- **Source document**
- - - - - - -
By Peggy Qualls, Bexar County Master Gardener
It is easy for me to get excited about almost any plant in the Culinary Garden at SABOT, but the one that I find most fascinating is the Artichoke. It is a member of the thistle family and looks like a monster version of the thistles we see in fields and roadways all over Texas during the summer. The difference between thistles that grow wild in Texas and the artichoke is that the artichoke is a wonderful, tasty vegetable filled with nutrients. As an added bonus, in Zone 8, it can be treated as a perennial.
According to Texas A&M AgriLife Extension, early planning for artichokes in Central Texas requires planting your seeds indoors or in a protected area in mid-August for transplanting outdoors in mid-October.
Artichokes need room as they can reach 3 feet in height and width. The flowers grow up to 7 inches in diameter and have a beautiful blue to lavender color. Here are some tips for successfully growing artichokes:
- Plant them in deep, fertile, well-drained soil and avoid sandy soils with excess drainage.
- Keep the soil consistently moist as artichokes can suffer from black tip when fruiting in sunny, warm and windy conditions.
- Watch for diseases such as powdery mildew, Verticillium wilt, curly dwarf virus, bacterial crown rot and botrytis rot, which can emerge with rainy weather.
- Similar to many other vegetables, artichokes can also fall prey to spider mites and aphids.
- - - - - - -
- **Data listing**
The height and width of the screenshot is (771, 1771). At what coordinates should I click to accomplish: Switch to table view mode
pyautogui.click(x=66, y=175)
- - - - - - -
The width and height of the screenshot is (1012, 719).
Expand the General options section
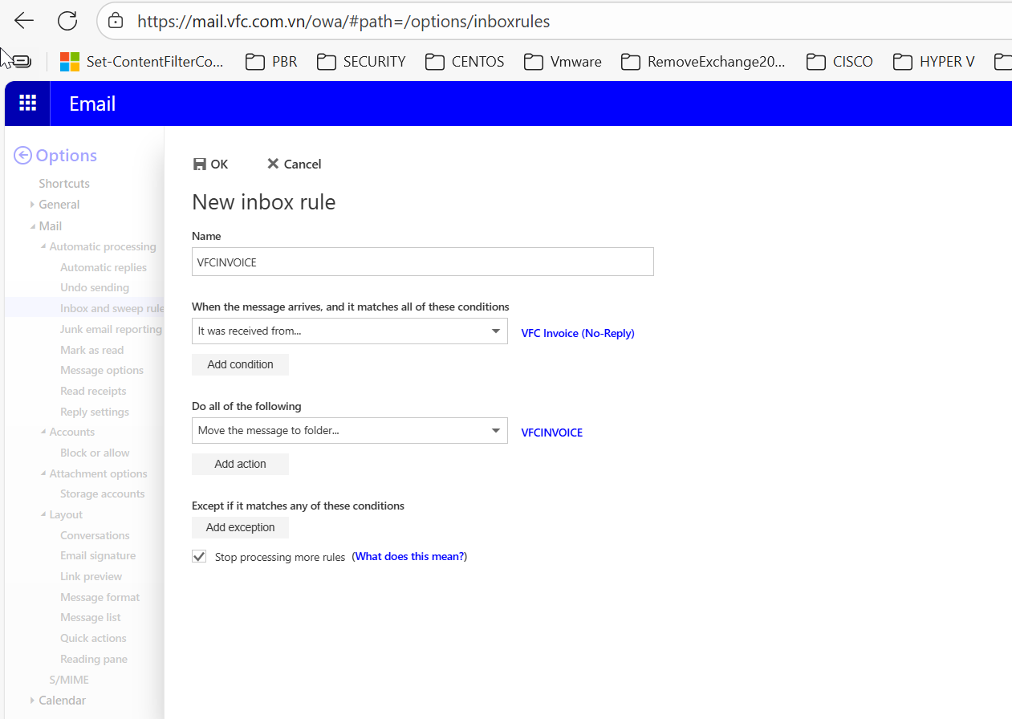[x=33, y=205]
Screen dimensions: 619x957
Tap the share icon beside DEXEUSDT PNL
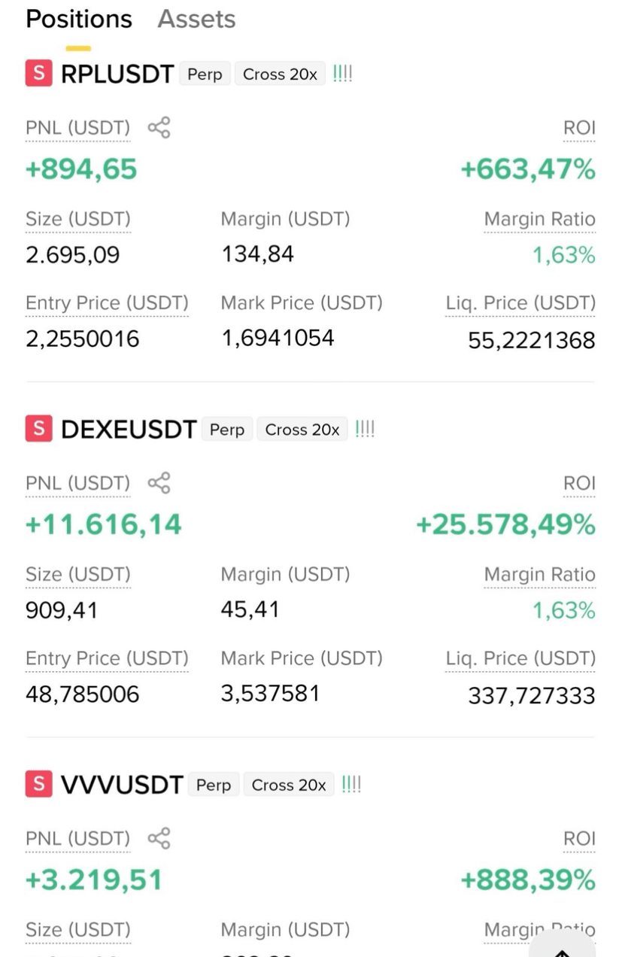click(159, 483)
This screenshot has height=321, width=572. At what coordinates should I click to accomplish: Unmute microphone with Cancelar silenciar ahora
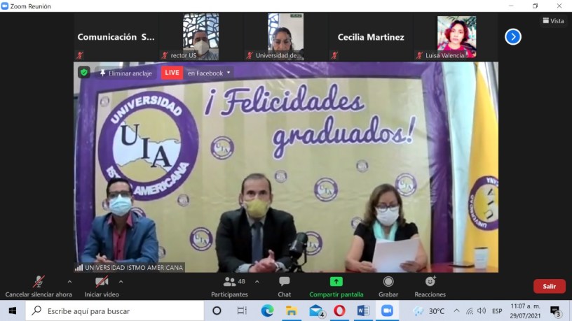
- - - - - - -
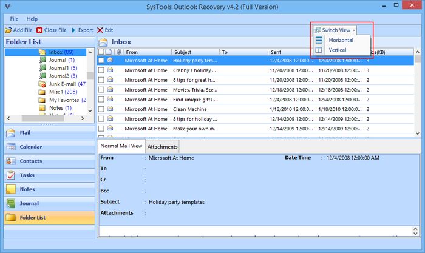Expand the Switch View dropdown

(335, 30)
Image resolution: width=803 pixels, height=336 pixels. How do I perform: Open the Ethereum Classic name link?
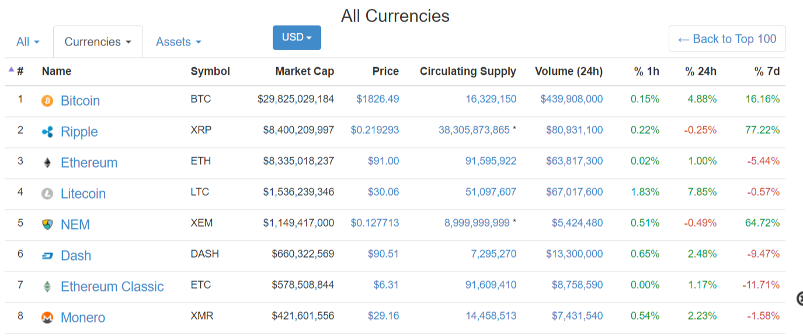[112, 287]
- - - - - - -
- **What you are asked to do**
Reproduce the text of the artichoke-growing article between "- Watch for" and "mites and aphids.", inclusive.

- **Output of the task**
- Watch for diseases such as powdery mildew, Verticillium wilt, curly dwarf virus, bacterial crown rot and botrytis rot, which can emerge with rainy weather.
- Similar to many other vegetables, artichokes can also fall prey to spider mites and aphids.